Знакомый полутёмный подвал вдруг резко потемнел, будто кто-то вырубил электричество. Риптайд ещё почувствовал, как Азазель укладывает его на ковёр, а потом…
…а потом вдруг стало светло.
— Так, держи. Крепче! Сквозное?
— Нет.
Азазель, ответил Азазель. Тут. Всё нормально, всё нормально, всё будет нормально.
Риптайд с трудом приподнял веки, но сразу же решил, что лучше бы он этого не делал. Лампа — накаркал Азазель, когда предложил вложиться в «трупорезную» — светила так, как и должна светить хирургическая лампа: ярко, омерзительным бестеневым белым светом. Риптайд тут же закрыл заслезившиеся глаза.
Он чувствовал, хотя, скорее, угадывал, что его касаются чужие пальцы. Но больно не было… наверное, что-нибудь вкололи… ничего не было, кроме ощущения, что всё это чертовски неправильно. И нависающая над его головой тёмная фигура Азазеля, и невидимый Билл, шурующийся в его кишках.

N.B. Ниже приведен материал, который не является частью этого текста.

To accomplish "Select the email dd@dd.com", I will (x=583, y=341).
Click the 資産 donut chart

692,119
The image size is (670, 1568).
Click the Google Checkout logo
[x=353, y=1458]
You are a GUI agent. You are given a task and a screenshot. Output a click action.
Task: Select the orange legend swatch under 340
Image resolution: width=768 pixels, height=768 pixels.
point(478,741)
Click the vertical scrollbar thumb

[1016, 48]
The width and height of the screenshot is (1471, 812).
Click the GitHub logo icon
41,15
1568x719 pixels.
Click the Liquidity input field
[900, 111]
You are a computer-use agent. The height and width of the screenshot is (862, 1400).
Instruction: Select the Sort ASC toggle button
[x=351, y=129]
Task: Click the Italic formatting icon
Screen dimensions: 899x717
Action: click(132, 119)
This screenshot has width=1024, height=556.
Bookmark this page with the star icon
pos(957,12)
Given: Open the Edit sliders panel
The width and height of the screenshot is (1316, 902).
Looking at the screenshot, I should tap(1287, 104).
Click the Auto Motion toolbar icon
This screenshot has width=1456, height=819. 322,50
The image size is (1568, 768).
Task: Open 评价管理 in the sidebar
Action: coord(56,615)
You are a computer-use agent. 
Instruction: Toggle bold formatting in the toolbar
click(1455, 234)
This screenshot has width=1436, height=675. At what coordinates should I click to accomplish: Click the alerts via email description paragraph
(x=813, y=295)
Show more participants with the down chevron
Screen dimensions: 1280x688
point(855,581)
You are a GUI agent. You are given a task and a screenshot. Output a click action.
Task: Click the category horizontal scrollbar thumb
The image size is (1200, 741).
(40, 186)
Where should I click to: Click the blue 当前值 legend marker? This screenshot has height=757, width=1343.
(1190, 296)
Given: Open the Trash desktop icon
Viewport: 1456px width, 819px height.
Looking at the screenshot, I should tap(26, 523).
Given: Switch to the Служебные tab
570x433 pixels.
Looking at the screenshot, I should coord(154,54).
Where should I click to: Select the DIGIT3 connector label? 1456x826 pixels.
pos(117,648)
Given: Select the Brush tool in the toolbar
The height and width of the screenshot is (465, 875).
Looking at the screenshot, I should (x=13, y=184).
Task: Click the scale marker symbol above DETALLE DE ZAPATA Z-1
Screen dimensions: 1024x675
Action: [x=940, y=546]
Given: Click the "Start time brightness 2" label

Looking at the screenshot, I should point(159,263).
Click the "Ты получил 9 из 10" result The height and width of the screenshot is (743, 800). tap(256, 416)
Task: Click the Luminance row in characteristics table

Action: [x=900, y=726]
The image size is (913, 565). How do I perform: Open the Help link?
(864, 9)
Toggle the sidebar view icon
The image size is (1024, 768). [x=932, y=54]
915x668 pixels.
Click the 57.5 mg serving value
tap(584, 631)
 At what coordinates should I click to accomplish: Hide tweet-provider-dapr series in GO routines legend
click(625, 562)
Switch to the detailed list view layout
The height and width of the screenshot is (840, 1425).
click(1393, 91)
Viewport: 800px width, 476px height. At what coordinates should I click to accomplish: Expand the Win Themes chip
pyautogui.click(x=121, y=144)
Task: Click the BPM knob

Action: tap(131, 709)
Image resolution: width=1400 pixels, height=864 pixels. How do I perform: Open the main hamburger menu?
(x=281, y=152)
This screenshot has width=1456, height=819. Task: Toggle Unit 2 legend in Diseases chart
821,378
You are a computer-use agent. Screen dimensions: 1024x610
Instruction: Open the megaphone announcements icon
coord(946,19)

И ещё было неуютно, он чувствовал лопатками жёсткую гладь стола и злился, как-то неохотно, по привычке, что… Риптайд напрягся, услышав, как звякнуло что-то металлическое, будто монету кинули в жестяную банку. Вдруг стало холодно, очень холодно, настолько, что Риптайд слышал, но не понимал, о чём переговариваются два голоса над ним.
Он не мог понять, не мог поверить, что не успел. Должен был успеть, не в первый же раз! Но как же так? Как же?..
Билл и раньше штопал их, нечасто, но в конце концов они потому его и выбрали. Доверие? Смешно. Мутантам не с руки полностью доверяться кому-нибудь, но вот иметь связным бывшего медика — это они посчитали более полезным. К тому же он всё равно не знал, ни в каком городе находится их квартира, ни с какой частотой Азазель проверяет автоответчик в Нью-Йорке, и не мог ни сам проследить за ними, ни подсказать кому-нибудь другому.
К тому же он был тайным коммунистом и — совсем как Азазель — когда-то умудрился получить косой удар чем-то острым поперёк лица. Разве что с глазом повезло меньше.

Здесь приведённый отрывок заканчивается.